Gasoline is $20/gallon in Finland??


----------



## TNTreeHugger (Jun 15, 2016)

What kind of ax would you recommend for a woman for cutting small low-hanging limbs from trees and taking down small trees, probably 6" diameter max?
How can I sharpen the ax I have without a grinder? A file??

(I can be tough and I'm not afraid of hard work and sweat. )


----------



## TNTreeHugger (Jun 15, 2016)

Vesuri= https://en.wikipedia.org/wiki/Billhook


----------



## ANewSawyer (Jun 15, 2016)

The us forestry service has an axe manual, I believe it is called "An axe to grind". Here: https://www.google.com/url?sa=t&sou...ggbMAA&usg=AFQjCNGY2a233TBsiGOyQSPGhDV0erePag

I haven't read through it but it is as close to definitive as I know of. A Fiskars is hard to beat for the price but I would use a sharp machete for less than 1" branches. 20-24" would give plenty of reach. If you really want to see what axes can do, have a look on Bladeforums at there "Axe tomahawk and hatchet" sub forum.

You can sharpen most axes and hatchets with a 10" bastard file. That is the name, don't sue me. It takes a little skill and the knowledge of how to draw file. And a lot of time, I restored my grandfathers axe and it took me serveral hours to do. Block in a lot of time if you don't want to use power tools. I like an angle grinder with a flap wheel, myself.


----------



## TNTreeHugger (Jun 15, 2016)

ANewSawyer said:


> The us forestry service has an axe manual, I believe it is called "An axe to grind". Here: https://www.google.com/url?sa=t&sou...ggbMAA&usg=AFQjCNGY2a233TBsiGOyQSPGhDV0erePag
> 
> I haven't read through it but it is as close to definitive as I know of. A Fiskars is hard to beat for the price but I would use a sharp machete for less than 1" branches. 20-24" would give plenty of reach. If you really want to see what axes can do, have a look on Bladeforums at there "Axe tomahawk and hatchet" sub forum.
> 
> You can sharpen most axes and hatchets with a 10" bastard file. That is the name, don't sue me. It takes a little skill and the knowledge of how to draw file. And a lot of time, I restored my grandfathers axe and it took me serveral hours to do. Block in a lot of time if you don't want to use power tools. I like an angle grinder with a flap wheel, myself.


Omg!
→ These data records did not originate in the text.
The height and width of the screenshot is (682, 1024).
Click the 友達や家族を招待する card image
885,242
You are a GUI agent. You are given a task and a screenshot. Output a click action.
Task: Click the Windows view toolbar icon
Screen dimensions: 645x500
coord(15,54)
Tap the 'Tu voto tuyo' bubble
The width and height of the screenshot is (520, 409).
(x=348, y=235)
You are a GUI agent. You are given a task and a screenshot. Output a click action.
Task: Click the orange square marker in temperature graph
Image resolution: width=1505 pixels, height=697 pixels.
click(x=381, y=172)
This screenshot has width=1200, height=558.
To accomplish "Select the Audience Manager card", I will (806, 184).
Thanks for the great links - Everything I every wanted to know, and didn't know it, about an ax.
Lot's of good reading.


----------



## Homeowner (Jun 15, 2016)

TNTreeHugger said:


> What kind of ax would you recommend for a woman for cutting small low-hanging limbs from trees and taking down small trees, probably 6" diameter max?
> How can I sharpen the ax I have without a grinder? A file??
> 
> (I can be tough and I'm not afraid of hard work and sweat. )



You could sharpen axe with a file, if file is good one, it could take bit time and maintaining constant angle is not so easy, but yes, you can get it sharpened to some sharpness, maybe not the best possible but better than it is now. 
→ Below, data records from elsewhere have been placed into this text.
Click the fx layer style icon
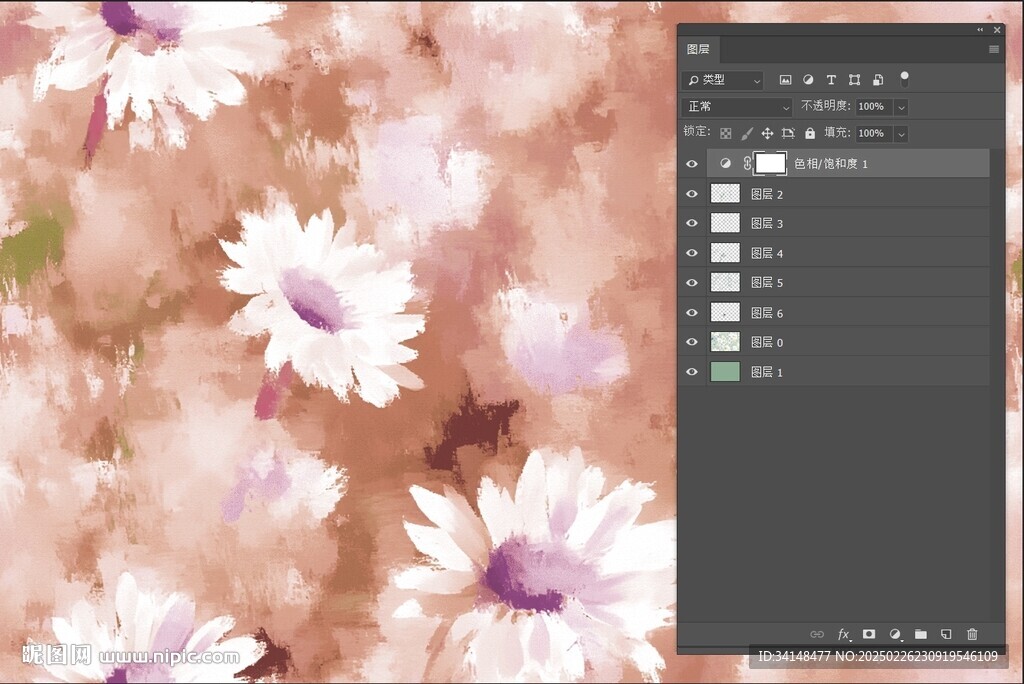The image size is (1024, 684). tap(843, 634)
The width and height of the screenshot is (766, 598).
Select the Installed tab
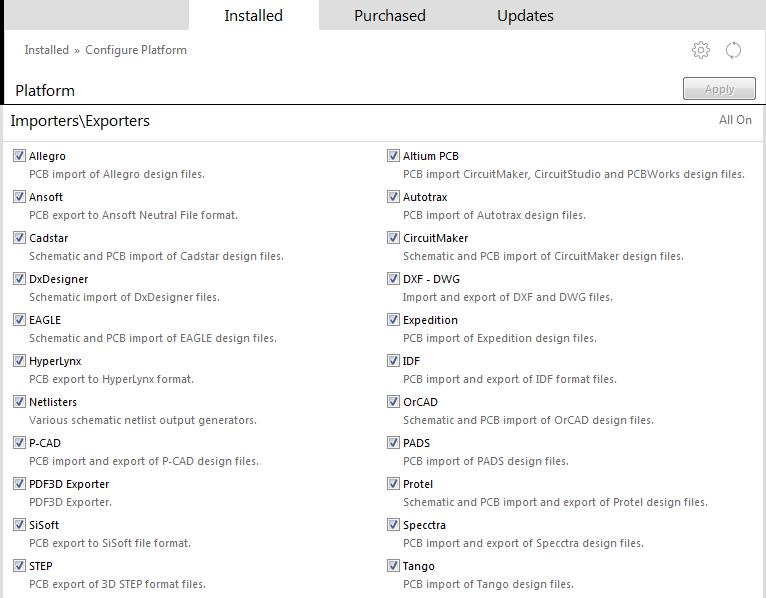[254, 16]
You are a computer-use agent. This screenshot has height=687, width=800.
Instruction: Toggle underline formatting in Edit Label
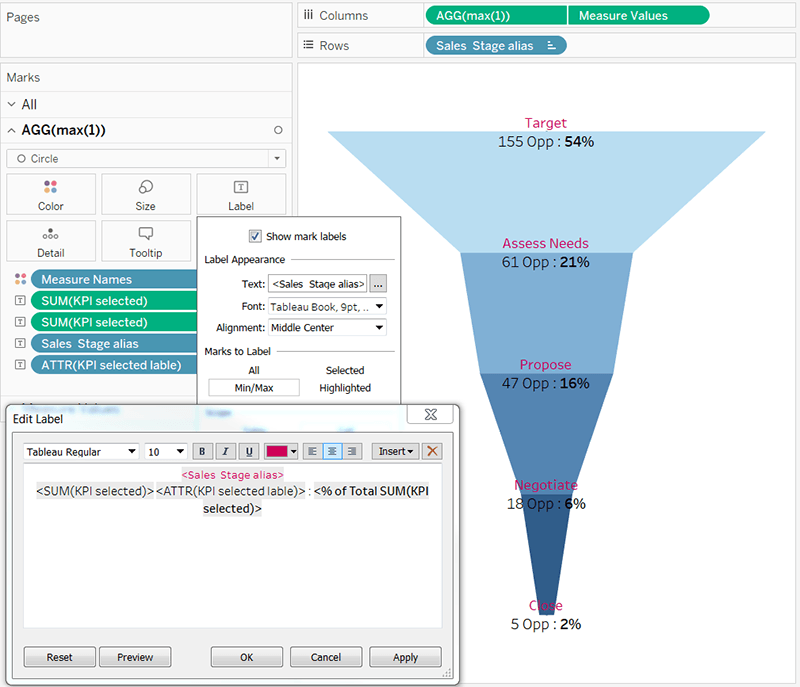249,451
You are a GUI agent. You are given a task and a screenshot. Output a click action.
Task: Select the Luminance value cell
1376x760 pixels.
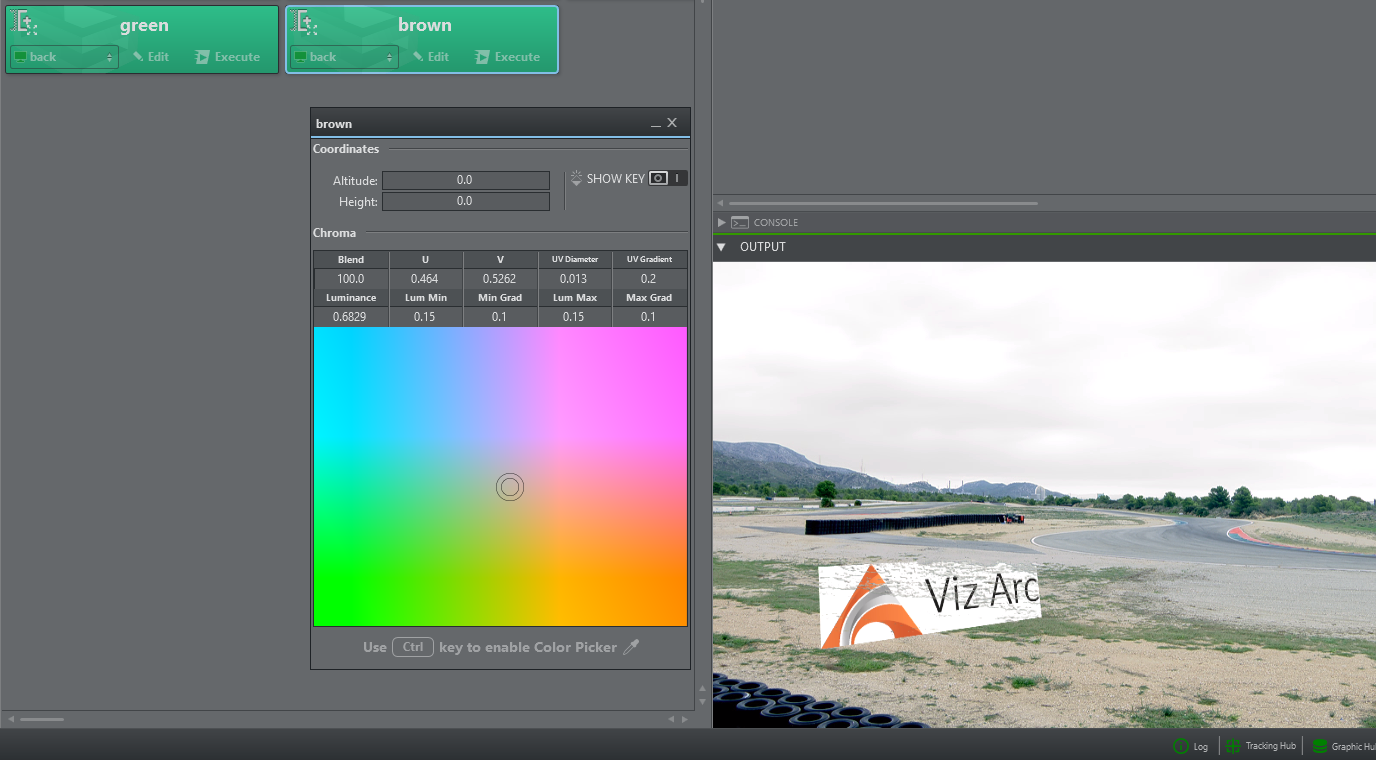tap(350, 317)
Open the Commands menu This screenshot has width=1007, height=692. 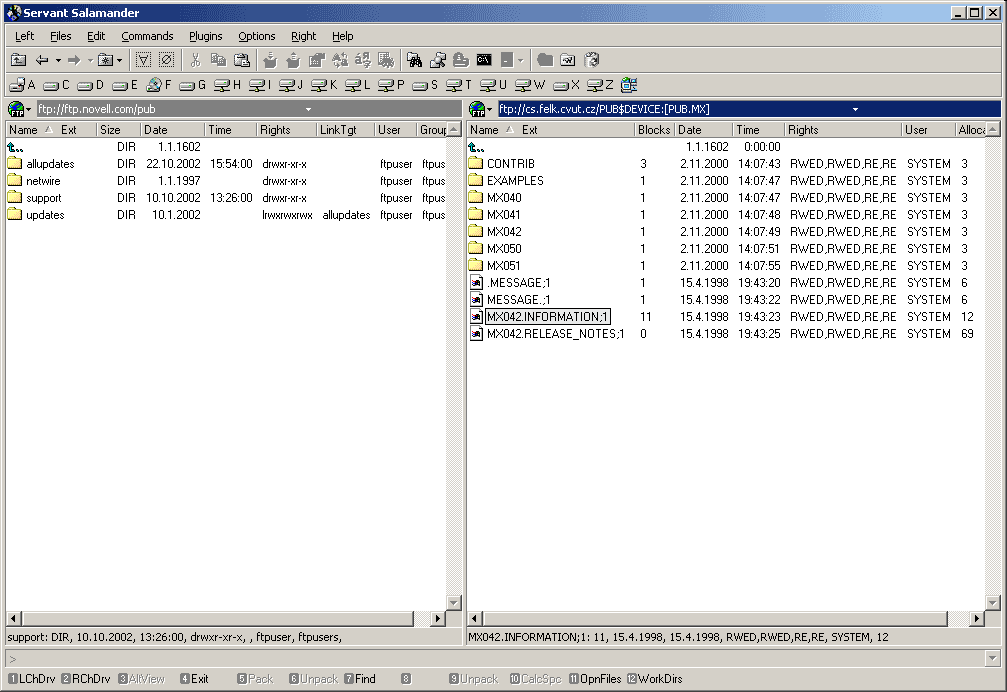click(x=147, y=36)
Splitting axe is not going to be good for that kind of work, you need an axe that is meant for general use for that, those are usually bit lighter.

There are some information about axe usage, might help with choosing an axe too: 
http://woodtrekker.blogspot.com/2011/07/basic-axe-use-part-1-chopping.html

You can get good axe that costs quite bit or cheap axe that does not work well until you modify it a bit so that it has proper edge. Modifying head with file will take hours on many days and using something like angle grinder will change temper of steel and easily ruins axe's ability to hold edge. 
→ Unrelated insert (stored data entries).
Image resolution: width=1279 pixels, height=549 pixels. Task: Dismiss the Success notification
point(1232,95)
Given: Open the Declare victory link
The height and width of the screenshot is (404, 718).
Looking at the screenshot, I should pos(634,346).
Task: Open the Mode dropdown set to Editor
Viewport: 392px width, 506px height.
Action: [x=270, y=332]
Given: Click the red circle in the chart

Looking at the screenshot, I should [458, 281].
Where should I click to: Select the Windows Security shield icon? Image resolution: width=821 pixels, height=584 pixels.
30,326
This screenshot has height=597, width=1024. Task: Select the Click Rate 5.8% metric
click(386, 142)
I have read that in US you have True Temper brand used axes that can be found for little money and can be quite nice ones. Something 2-3 pounds in weight, head should be quite slim, handle length so that when axe head in in your palm, other end of the handle should touch your arm pit. Craigslist or local flea market etc. might be good places for used ones. They don't make axes like they used to, cheap Chinese ones are usually rubbish unless you modify them. 

Main thing is not to have too heavy axe as for pruning and felling weight is not so important as is sharp edge. 

There are of course over priced pruning tools like this which you can use instead of axe:
http://www.walmart.com/ip/Fiskars-Pruning-Stik-Tree-Pruner/13376285

When felling tree with axe, I feel it is much harder to control direction where it fells into, with chainsaw it is so easy with smaller diameter trees, just saw and lean against tree with your shoulder and push the tree down, but with axe it can start going completely wrong direction quite easily, probably because I'm not too good with felling trees with axe, but anyway that is my experience. 

I don't use hand tools for much over 2 inch thick wood, it is so slow and tiring for bigger stuff, so some others might know better what is needed for those bigger trees. 

Also about sharpening an axe, after 3 years of practicing I start to get it, sharp is relative term I have found out, many knives and axes appear to me now to be so dull in shop that it would be same to use rock and still I have lot to learn.

One sales clerk got annoyed to me when I was looking for a knife and he showed me knife which would of not cut even my skin, he just replied that whatever one is used to being sharp, when I claimed knife is not sharp. When learning to sharpen tools standard goes up that way and with axes it is that they need to be really sharp for felling a tree for example. 

My little Fiskars was given to me by my father, he told to be careful with it as it is sharp, I did fell a 6" tree with it, but it took more than an hour, firstly it is splitting axe, secondly it had so dull edge that I could not cut paper with it, but for my father it probably was sharp axe, because most axes were even less sharp that he had and what I have seen people generally having. 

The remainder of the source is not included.